The spec says:
A link reference definition does not correspond to a structural element of a document.
and that is all it currently has to say about the fact that link reference definitions (“LRDs”) are removed.
Looking at the behavior of the reference implementation, this is arguably not true, or at least imprecise.
Consider the following Markdown:
-
x
which yields
<ul>
<li></li>
</ul>
<p>x</p>
– the x
is outside the list.
However if we add a LRD:
- [foo]: /foo.html
x
we get
<ul>
<li>x</li>
</ul>
with the x
inside the list item, because it is now considered paragraph continuation text of the first list item line, which is no longer empty.
So while you could argue that the LRD is not a structural element, its presence in the Markdown source certainly changes the structure of the document (beyond the obvious question whether or not a link may be created elsewhere in the document).

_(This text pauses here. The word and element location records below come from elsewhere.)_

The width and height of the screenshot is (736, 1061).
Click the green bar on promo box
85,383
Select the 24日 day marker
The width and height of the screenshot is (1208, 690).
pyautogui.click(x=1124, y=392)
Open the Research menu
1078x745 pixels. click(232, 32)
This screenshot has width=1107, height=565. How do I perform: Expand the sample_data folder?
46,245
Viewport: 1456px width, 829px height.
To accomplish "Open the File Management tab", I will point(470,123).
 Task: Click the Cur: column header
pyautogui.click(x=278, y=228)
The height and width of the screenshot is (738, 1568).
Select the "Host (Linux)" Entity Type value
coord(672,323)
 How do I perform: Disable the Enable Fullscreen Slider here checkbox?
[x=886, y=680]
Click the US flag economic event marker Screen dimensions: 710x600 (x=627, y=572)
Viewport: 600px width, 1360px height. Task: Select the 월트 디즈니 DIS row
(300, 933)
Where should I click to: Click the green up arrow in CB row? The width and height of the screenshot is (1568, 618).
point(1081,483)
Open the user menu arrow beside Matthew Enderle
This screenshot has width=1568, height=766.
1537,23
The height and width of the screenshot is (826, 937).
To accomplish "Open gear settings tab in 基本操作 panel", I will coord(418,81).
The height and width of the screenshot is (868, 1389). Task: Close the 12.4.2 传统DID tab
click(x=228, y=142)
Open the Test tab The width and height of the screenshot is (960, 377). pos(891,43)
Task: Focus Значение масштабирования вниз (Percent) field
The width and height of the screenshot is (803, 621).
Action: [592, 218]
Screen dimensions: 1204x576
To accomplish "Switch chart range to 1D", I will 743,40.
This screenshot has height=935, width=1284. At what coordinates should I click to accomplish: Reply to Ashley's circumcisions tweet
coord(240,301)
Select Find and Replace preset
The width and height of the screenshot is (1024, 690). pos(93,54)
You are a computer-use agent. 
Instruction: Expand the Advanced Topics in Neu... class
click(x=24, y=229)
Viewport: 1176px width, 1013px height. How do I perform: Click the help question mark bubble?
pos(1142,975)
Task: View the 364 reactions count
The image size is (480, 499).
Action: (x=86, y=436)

In fact it is close to impossible to say something like “after the LRDs are collected, the document is treated like they hadn’t been there in the first place”, because you can end up with weird cycles. Imagine this:
x
- [foo]: /foo.html
Because it’s at the beginning of a paragraph in a list item, the LRD is parsed and removed. If you now treat the document like the LRD hadn’t been there, you’re converting this:
x
-
– which is <h2>x</h2>
because the dash is now a setext header underline*. However, if the dash is now interpreted as an underline, not a bullet, then the original LRD would no longer have been in a spot where a LRD is legal, and thus shouldn’t have been removed. But if the LRD hadn’t been removed, the dash would go back to being a bullet. GOTO START
.
* This is not what the spec currently says, but it is what the reference implementation does, and it is likely that the spec will be changed accordingly. You can construct a similar example with a LRD and a horizontal line using the current spec as-is.
So it seems inevitable that LRDs, even after being removed, have an influence on the document structure, and the reference implementation’s behavior makes some sense to me (at least I could not think of any highly problematic issues).
However the spec should accurately describe the desired behavior to match, because this issue seems very prone to edge cases.
Any suggestions how this could be phrased? Or any problems/inconsistencies with the current behavior that you can think of and that I’ve missed?